Top Five Agri-Food Innovation Excellence Awards Recipients
The Premier's Award for Agri-Food Innovation Excellence recognizes innovations that improve existing products, create jobs and drive economic growth. The following five award winners were announced and recognized at the annual Premier's Summit on Agri-Food. They are also among 50 regional award recipients being recognized for their innovations this year.
Kaley's Acres - Castleton (Northumberland County)
These days, more and more nutrition-conscious consumers are reaching for kale. And what tastier way to enjoy it than in the form of chips? In 2009, Draupadi and Adrian Quinn converted 10 acres of former tobacco fields into kale production. The hardy crop has an exceptionally long growing season that extends right until December. The real magic however happens in the 5,000-square-foot on-farm processing facility. Here, the nutrient packed leaves are transformed into five different flavours of raw, guilt-free snacks.

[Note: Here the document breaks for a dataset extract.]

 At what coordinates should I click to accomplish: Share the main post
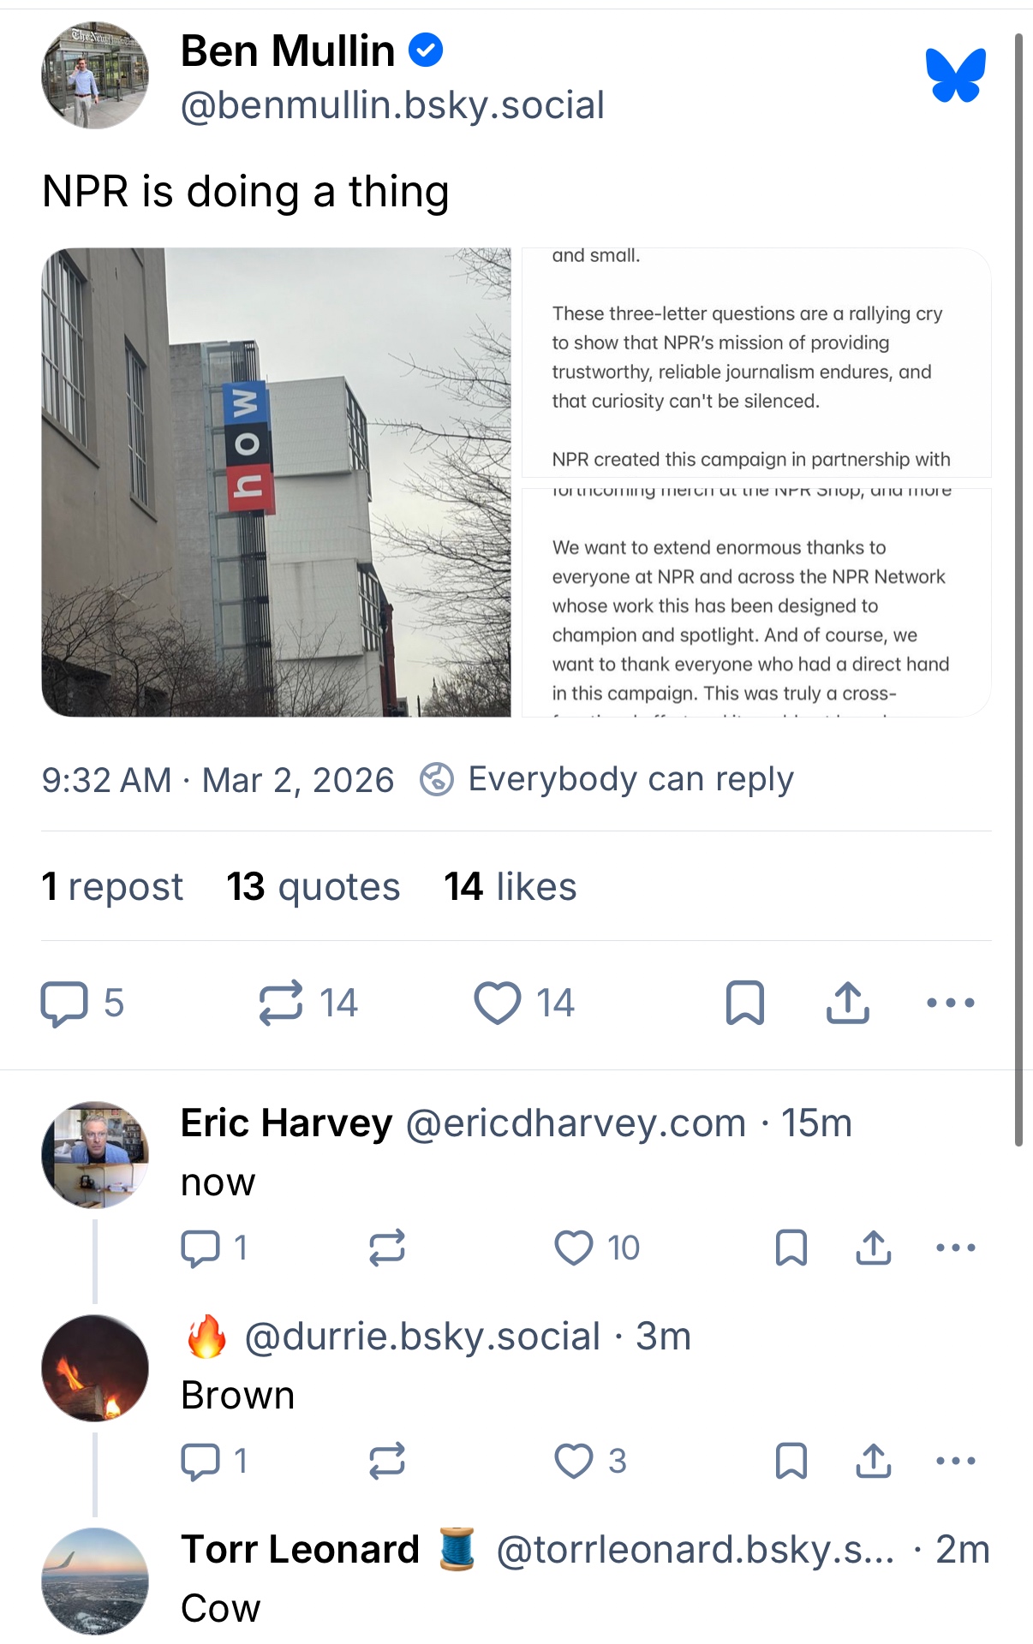(848, 1003)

Annual sales have sky rocketed, and the operation employs 15 seasonal and year-round workers. With demand strong and growing, the Quinns are now planning to open a 20,000-square-foot processing plant down the road that will process 20 tonnes of kale a week.
A Driedger Farms Inc. - Wheatley (Essex County)
Tomato harvesting can be a messy affair. To make room for large tractors and transport trailers, producers have traditionally used mechanical vine trainers to push the plants out of the way. Unfortunately, the result is often entire trailerloads of split and squished product. Now, an innovation out of Essex County is helping farmers make haste without the paste. A Driedger Farms Inc. developed a self-propelled machine with a disc head assembly in front of the chassis. The system gently lifts and transfers entire rows of tomato plants to neighbouring rows with no damage to the fruit. Even better, it speeds up harvesting by 19 per cent. With potential applications in cucumber and other vegetable fields, the equipment could give farmers across Ontario a softer touch.
Leaders in Innovation Awards
Rheault Distillery - Hearst (Cochrane District)
Northern Ontario and Russia have more in common than just long, cold winters. They also have alpha vodka. In the town of Hearst, Rheault Distillery uses a recipe from the Romanov Empire to create a quadruple-distilled wheat-based alcohol. And while the distillery won't give away all its secrets, it will reveal its use of milk in its final stage of distillation. The result is a smooth, subtle taste with a silky finish. Rheault believes northern wheat is particularly well suited to vodka production: the long hours of summer daylight create a grain with higher sugar content. With LCBO sales growing rapidly this year, the small-batch artisan distillery is creating a new market for local wheat producers -- and a taste of Russia half a world away.
The Garlic Box - Hensall (Huron County)
In the 1990s, less expensive, imported garlic almost wiped out Ontario's commercial garlic production. In 1998, The Garlic Box pushed back. It developed a range of value-added products such as oils, salts, condiments and seasonings, all made with locally grown garlic. The processor also began experimenting with flash-freezing whole peeled cloves. After much trial and error, The Garlic Box now offers convenient packages of frozen cloves that provide customers with Ontario garlic year-round. In the process, the company has transformed a low-value crop into a premium product. It's an innovation that's sure to open the door to new markets for local growers. Who doesn't love a good comeback story?
Truly Green Farms - Dresden (Municipality of Chatham Kent)
Inside Truly Green's 22.5-acre Chatham greenhouse, the ripening tomatoes aren't just fresh and flavourful. They're also carbon neutral. Truly Green was established next door to the GreenField Ethanol plant to take advantage of the carbon dioxide the plant emits. Not only does using the CO2 promote tomato growth, it ensures that 15,000 metric tonnes of planet-warming gases stay out of the atmosphere each year. That's the equivalent of taking 3,000 cars off the road. Over the next ten years, Truly Green plans to expand to 90 acres of greenhouse production, sequestering even more CO2 from its neighbour. By taking advantage of the ethanol plant's waste heat, Truly Green also keeps its own energy use to a minimum. Now that's a tomato you can feel good about.